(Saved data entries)
-- -- --

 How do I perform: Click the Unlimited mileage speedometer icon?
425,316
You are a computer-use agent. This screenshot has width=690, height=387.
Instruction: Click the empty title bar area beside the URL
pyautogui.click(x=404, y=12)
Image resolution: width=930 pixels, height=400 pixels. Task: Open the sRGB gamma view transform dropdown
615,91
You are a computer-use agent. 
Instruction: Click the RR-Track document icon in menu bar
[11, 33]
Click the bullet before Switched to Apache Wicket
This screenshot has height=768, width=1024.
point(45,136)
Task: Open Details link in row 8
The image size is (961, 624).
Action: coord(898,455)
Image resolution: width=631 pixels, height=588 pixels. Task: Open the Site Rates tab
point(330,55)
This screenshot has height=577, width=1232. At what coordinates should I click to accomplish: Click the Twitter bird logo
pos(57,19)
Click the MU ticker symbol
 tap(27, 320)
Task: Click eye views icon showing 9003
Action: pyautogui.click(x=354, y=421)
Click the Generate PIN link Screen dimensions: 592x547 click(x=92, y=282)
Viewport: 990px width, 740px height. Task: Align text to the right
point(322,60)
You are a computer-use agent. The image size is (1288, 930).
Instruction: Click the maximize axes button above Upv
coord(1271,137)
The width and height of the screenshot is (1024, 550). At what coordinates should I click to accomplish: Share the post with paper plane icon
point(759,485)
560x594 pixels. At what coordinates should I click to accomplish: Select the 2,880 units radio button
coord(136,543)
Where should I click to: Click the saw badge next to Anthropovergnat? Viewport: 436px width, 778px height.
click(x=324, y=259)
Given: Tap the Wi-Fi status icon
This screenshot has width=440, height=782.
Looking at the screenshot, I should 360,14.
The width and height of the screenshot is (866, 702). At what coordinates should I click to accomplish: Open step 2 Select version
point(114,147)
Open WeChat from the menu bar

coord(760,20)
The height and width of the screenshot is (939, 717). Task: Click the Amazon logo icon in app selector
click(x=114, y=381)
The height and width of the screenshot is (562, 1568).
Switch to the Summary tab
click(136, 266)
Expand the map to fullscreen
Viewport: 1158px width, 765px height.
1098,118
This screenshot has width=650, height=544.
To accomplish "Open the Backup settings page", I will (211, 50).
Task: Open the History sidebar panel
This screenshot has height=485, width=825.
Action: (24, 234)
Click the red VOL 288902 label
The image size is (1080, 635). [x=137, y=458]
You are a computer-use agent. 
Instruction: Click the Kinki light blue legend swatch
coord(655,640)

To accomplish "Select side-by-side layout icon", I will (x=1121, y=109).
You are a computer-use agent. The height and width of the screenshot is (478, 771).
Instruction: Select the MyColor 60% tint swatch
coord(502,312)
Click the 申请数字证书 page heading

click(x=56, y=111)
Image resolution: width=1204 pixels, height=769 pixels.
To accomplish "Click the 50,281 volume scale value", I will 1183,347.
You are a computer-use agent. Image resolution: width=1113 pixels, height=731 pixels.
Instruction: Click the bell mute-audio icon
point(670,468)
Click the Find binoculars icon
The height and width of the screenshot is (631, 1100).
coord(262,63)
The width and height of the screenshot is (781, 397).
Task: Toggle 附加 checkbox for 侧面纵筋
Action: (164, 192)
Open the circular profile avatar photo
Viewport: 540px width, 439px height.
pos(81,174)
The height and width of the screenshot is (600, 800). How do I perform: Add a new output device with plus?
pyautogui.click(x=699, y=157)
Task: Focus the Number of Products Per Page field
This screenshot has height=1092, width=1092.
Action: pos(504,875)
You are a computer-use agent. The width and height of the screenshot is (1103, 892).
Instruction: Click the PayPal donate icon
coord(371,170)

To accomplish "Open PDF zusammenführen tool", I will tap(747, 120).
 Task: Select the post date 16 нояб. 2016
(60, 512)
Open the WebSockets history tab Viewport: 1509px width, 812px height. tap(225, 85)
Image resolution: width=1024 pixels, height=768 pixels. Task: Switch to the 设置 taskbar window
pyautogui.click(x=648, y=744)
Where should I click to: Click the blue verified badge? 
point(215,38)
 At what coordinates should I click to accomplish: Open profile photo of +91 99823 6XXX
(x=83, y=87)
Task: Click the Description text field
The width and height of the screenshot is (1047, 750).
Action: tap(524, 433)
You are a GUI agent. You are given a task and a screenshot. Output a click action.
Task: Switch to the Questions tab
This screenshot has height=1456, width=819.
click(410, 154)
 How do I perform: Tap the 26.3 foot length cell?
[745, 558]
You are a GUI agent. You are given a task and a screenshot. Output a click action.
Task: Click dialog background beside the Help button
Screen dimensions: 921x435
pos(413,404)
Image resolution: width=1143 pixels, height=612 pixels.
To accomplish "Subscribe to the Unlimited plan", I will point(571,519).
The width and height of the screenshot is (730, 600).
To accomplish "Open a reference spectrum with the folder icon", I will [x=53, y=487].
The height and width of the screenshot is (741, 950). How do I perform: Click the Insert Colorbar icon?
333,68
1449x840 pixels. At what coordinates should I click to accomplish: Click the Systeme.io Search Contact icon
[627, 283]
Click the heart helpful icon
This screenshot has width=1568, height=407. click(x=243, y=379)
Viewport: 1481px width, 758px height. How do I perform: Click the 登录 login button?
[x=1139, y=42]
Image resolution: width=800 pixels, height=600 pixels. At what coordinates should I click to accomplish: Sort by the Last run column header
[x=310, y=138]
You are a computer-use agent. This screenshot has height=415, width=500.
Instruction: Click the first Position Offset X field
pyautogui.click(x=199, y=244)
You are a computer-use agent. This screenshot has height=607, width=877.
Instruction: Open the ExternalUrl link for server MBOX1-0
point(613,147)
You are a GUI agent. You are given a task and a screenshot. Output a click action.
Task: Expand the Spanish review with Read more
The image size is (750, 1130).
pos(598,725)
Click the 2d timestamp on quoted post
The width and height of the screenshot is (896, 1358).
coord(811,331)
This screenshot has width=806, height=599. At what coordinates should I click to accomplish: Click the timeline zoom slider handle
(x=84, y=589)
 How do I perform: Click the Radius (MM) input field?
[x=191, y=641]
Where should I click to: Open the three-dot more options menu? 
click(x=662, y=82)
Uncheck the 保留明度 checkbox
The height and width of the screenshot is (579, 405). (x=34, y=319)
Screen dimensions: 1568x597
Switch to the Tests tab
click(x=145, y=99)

-- -- --

== Required work ==
Write out every entry above, word for word.

== Task answer ==
 How do I perform: Click the Unlimited mileage speedometer icon?
425,316
You are a computer-use agent. This screenshot has width=690, height=387.
Instruction: Click the empty title bar area beside the URL
pyautogui.click(x=404, y=12)
Image resolution: width=930 pixels, height=400 pixels. Task: Open the sRGB gamma view transform dropdown
615,91
You are a computer-use agent. 
Instruction: Click the RR-Track document icon in menu bar
[11, 33]
Click the bullet before Switched to Apache Wicket
This screenshot has height=768, width=1024.
point(45,136)
Task: Open Details link in row 8
The image size is (961, 624).
Action: coord(898,455)
Image resolution: width=631 pixels, height=588 pixels. Task: Open the Site Rates tab
point(330,55)
This screenshot has height=577, width=1232. At what coordinates should I click to accomplish: Click the Twitter bird logo
pos(57,19)
Click the MU ticker symbol
 tap(27, 320)
Task: Click eye views icon showing 9003
Action: pyautogui.click(x=354, y=421)
Click the Generate PIN link Screen dimensions: 592x547 click(x=92, y=282)
Viewport: 990px width, 740px height. Task: Align text to the right
point(322,60)
You are a computer-use agent. The image size is (1288, 930).
Instruction: Click the maximize axes button above Upv
coord(1271,137)
The width and height of the screenshot is (1024, 550). At what coordinates should I click to accomplish: Share the post with paper plane icon
point(759,485)
560x594 pixels. At what coordinates should I click to accomplish: Select the 2,880 units radio button
coord(136,543)
Where should I click to: Click the saw badge next to Anthropovergnat? Viewport: 436px width, 778px height.
click(x=324, y=259)
Given: Tap the Wi-Fi status icon
This screenshot has width=440, height=782.
Looking at the screenshot, I should 360,14.
The width and height of the screenshot is (866, 702). At what coordinates should I click to accomplish: Open step 2 Select version
point(114,147)
Open WeChat from the menu bar

coord(760,20)
The height and width of the screenshot is (939, 717). Task: Click the Amazon logo icon in app selector
click(x=114, y=381)
The height and width of the screenshot is (562, 1568).
Switch to the Summary tab
click(136, 266)
Expand the map to fullscreen
Viewport: 1158px width, 765px height.
1098,118
This screenshot has width=650, height=544.
To accomplish "Open the Backup settings page", I will (211, 50).
Task: Open the History sidebar panel
This screenshot has height=485, width=825.
Action: (24, 234)
Click the red VOL 288902 label
The image size is (1080, 635). [x=137, y=458]
You are a computer-use agent. 
Instruction: Click the Kinki light blue legend swatch
coord(655,640)

To accomplish "Select side-by-side layout icon", I will (x=1121, y=109).
You are a computer-use agent. The height and width of the screenshot is (478, 771).
Instruction: Select the MyColor 60% tint swatch
coord(502,312)
Click the 申请数字证书 page heading

click(x=56, y=111)
Image resolution: width=1204 pixels, height=769 pixels.
To accomplish "Click the 50,281 volume scale value", I will 1183,347.
You are a computer-use agent. Image resolution: width=1113 pixels, height=731 pixels.
Instruction: Click the bell mute-audio icon
point(670,468)
Click the Find binoculars icon
The height and width of the screenshot is (631, 1100).
coord(262,63)
The width and height of the screenshot is (781, 397).
Task: Toggle 附加 checkbox for 侧面纵筋
Action: (164, 192)
Open the circular profile avatar photo
Viewport: 540px width, 439px height.
pos(81,174)
The height and width of the screenshot is (600, 800). How do I perform: Add a new output device with plus?
pyautogui.click(x=699, y=157)
Task: Focus the Number of Products Per Page field
This screenshot has height=1092, width=1092.
Action: pos(504,875)
You are a computer-use agent. The width and height of the screenshot is (1103, 892).
Instruction: Click the PayPal donate icon
coord(371,170)

To accomplish "Open PDF zusammenführen tool", I will tap(747, 120).
 Task: Select the post date 16 нояб. 2016
(60, 512)
Open the WebSockets history tab Viewport: 1509px width, 812px height. tap(225, 85)
Image resolution: width=1024 pixels, height=768 pixels. Task: Switch to the 设置 taskbar window
pyautogui.click(x=648, y=744)
Where should I click to: Click the blue verified badge? 
point(215,38)
 At what coordinates should I click to accomplish: Open profile photo of +91 99823 6XXX
(x=83, y=87)
Task: Click the Description text field
The width and height of the screenshot is (1047, 750).
Action: tap(524, 433)
You are a GUI agent. You are given a task and a screenshot. Output a click action.
Task: Switch to the Questions tab
This screenshot has height=1456, width=819.
click(410, 154)
 How do I perform: Tap the 26.3 foot length cell?
[745, 558]
You are a GUI agent. You are given a task and a screenshot. Output a click action.
Task: Click dialog background beside the Help button
Screen dimensions: 921x435
pos(413,404)
Image resolution: width=1143 pixels, height=612 pixels.
To accomplish "Subscribe to the Unlimited plan", I will point(571,519).
The width and height of the screenshot is (730, 600).
To accomplish "Open a reference spectrum with the folder icon", I will [x=53, y=487].
The height and width of the screenshot is (741, 950). How do I perform: Click the Insert Colorbar icon?
333,68
1449x840 pixels. At what coordinates should I click to accomplish: Click the Systeme.io Search Contact icon
[627, 283]
Click the heart helpful icon
This screenshot has width=1568, height=407. click(x=243, y=379)
Viewport: 1481px width, 758px height. How do I perform: Click the 登录 login button?
[x=1139, y=42]
Image resolution: width=800 pixels, height=600 pixels. At what coordinates should I click to accomplish: Sort by the Last run column header
[x=310, y=138]
You are a computer-use agent. This screenshot has height=415, width=500.
Instruction: Click the first Position Offset X field
pyautogui.click(x=199, y=244)
You are a computer-use agent. This screenshot has height=607, width=877.
Instruction: Open the ExternalUrl link for server MBOX1-0
point(613,147)
You are a GUI agent. You are given a task and a screenshot. Output a click action.
Task: Expand the Spanish review with Read more
The image size is (750, 1130).
pos(598,725)
Click the 2d timestamp on quoted post
The width and height of the screenshot is (896, 1358).
coord(811,331)
This screenshot has width=806, height=599. At what coordinates should I click to accomplish: Click the timeline zoom slider handle
(x=84, y=589)
 How do I perform: Click the Radius (MM) input field?
[x=191, y=641]
Where should I click to: Open the three-dot more options menu? 
click(x=662, y=82)
Uncheck the 保留明度 checkbox
The height and width of the screenshot is (579, 405). (x=34, y=319)
Screen dimensions: 1568x597
Switch to the Tests tab
click(x=145, y=99)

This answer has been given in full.